Infrastructure Engineering Skill
Comprehensive guide for modern infrastructure engineering covering DevOps practices, multi-cloud platforms (AWS, Azure, GCP, Cloudflare), FinOps cost optimization, and DevSecOps security practices.
When to Use This Skill
Use this skill when:
-
DevOps: Setting up CI/CD pipelines (GitHub Actions, GitLab CI, Jenkins), implementing GitOps workflows (ArgoCD, Flux)
-
AWS: Deploying to EC2, Lambda, ECS, EKS, managing S3, RDS, using CloudFormation/CDK
-
Azure: Working with Azure VMs, App Service, AKS, Azure Functions, Storage Accounts
-
GCP: Managing Compute Engine, GKE, Cloud Run, Cloud Storage, App Engine
-
Cloudflare: Deploying Workers, R2 storage, D1 databases, Pages applications
-
Kubernetes: Managing clusters, deployments, services, ingress, Helm charts, operators
-
Docker: Containerizing applications, multi-stage builds, Docker Compose, registries
-
FinOps: Analyzing cloud costs, optimizing spend, reserved instances, spot instances, rightsizing
-
DevSecOps: Security scanning (SAST/DAST), vulnerability management, secrets management, compliance
-
IaC: Terraform, CloudFormation, Pulumi, configuration management
-
Monitoring: Setting up observability, logging, metrics, alerting, distributed tracing
Platform Selection Guide
When to Use AWS
Best For:
-
General-purpose cloud computing at scale
-
Mature ecosystem with 200+ services
-
Enterprise workloads with compliance requirements
-
Hybrid cloud with AWS Outposts
-
Extensive third-party integrations
-
Advanced networking and security controls
Key Services:
-
EC2 (virtual machines, flexible compute)
-
Lambda (serverless functions, event-driven)
-
ECS/EKS (container orchestration)
-
S3 (object storage, industry standard)
-
RDS (managed relational databases)
-
DynamoDB (NoSQL, global tables)
-
CloudFormation/CDK (infrastructure as code)
-
IAM (identity and access management)
-
VPC (virtual private cloud networking)
Cost Profile: Pay-as-you-go, reserved instances (up to 72% discount), savings plans, spot instances (up to 90% discount)
When to Use Azure
Best For:
-
Microsoft-centric organizations (.NET, Active Directory)
-
Hybrid cloud scenarios (Azure Arc, Stack)
-
Enterprise agreements with Microsoft
-
Windows Server and SQL Server workloads
-
Integration with Microsoft 365 and Dynamics
-
Strong compliance certifications (90+ certifications)
Key Services:
-
Virtual Machines (Windows/Linux compute)
-
App Service (PaaS for web apps)
-
AKS (managed Kubernetes)
-
Azure Functions (serverless compute)
-
Storage Accounts (Blob, File, Queue, Table)
-
SQL Database (managed SQL Server)
-
Active Directory (identity management)
-
ARM Templates/Bicep (infrastructure as code)

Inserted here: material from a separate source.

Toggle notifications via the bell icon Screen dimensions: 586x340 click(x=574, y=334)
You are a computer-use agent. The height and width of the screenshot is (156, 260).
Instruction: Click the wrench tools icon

Cost Profile: Pay-as-you-go, reserved instances, Azure Hybrid Benefit for Windows/SQL Server licenses
When to Use Cloudflare
Best For:
-
Edge-first applications with global distribution
-
Ultra-low latency requirements (<50ms)
-
Static sites with serverless functions
-
Zero egress cost scenarios (R2 storage)
-
WebSocket/real-time applications (Durable Objects)
-
AI/ML at the edge (Workers AI)
Key Products:
-
Workers (serverless functions)
-
R2 (object storage, S3-compatible)
-
D1 (SQLite database with global replication)
-
KV (key-value store)
-
Pages (static hosting + functions)
-
Durable Objects (stateful compute)
-
Browser Rendering (headless browser automation)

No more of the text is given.